BioTechX 2026
- October 6th-8th, 2026
- Basel, Switzerland
Schrödinger is excited to be participating in the BioTechX conference taking place on October 6th – 8th in Basel, Switzerland. Join us for a presentation by Steven Jerome, Executive Director, Life Science Software at Schrödinger, titled “Predictive Toxicology: Rational Digital Toxicology in the Cloud with a New AI-Accelerated Physics-Based Workflow.”
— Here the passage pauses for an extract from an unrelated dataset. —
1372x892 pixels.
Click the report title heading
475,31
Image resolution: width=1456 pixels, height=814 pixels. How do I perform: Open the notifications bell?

Predictive Toxicology: Rational Digital Toxicology in the Cloud with a New AI-Accelerated Physics-Based Workflow
Speaker:
Steven Jerome, Executive Director, Life Science Software, Schrödinger
Abstract:
By one estimate, unmanaged toxicity is responsible for roughly 30%1 of all drug discovery project failures. The adoption of experimental screening panels have contributed to the overall improved safety profile of drugs on the market. However, the high cost and latency associated with performing these screens means that such panels are run later in the pre-clinical discovery process and cannot be effectively incorporated into hit finding and lead-optimization stages of the project. To meet the demand for off-target screening during the design process, many teams deploy digital toxicology screening in the form of ligand-based machine learning models. These models, which are fast and inexpensive to operate are typically limited by poor generalizability to ligand matter dissimilar from data used to train the models and are missing the protein context to help designers dial-out liabilities rationally. We present a novel in-silico, physics-based solution for the identification and mitigation of off-target liabilities that constructs a full 3D, atomistic, representation of the ligand interacting with the target and leverages free energy calculations to model off-target binding. Molecules can be evaluated against a single off-target or a panel of representative targets in a screening mode. Calculations are run in the cloud, eliminating any need for local hardware. AI and ML models trained to the physics-based predictions have significant potential to enable high-throughput application in the near future. Already, this workflow has been successfully applied to a wide range of relevant targets across many protein classes. Here, we present both retrospective validation from literature data and prospective application to internal drug discovery projects, where the workflow has seen significant impact throughout our internal drug discovery pipeline, emphasizing the efficient resolution of tox-related liabilities in CYP3A4 and hERG.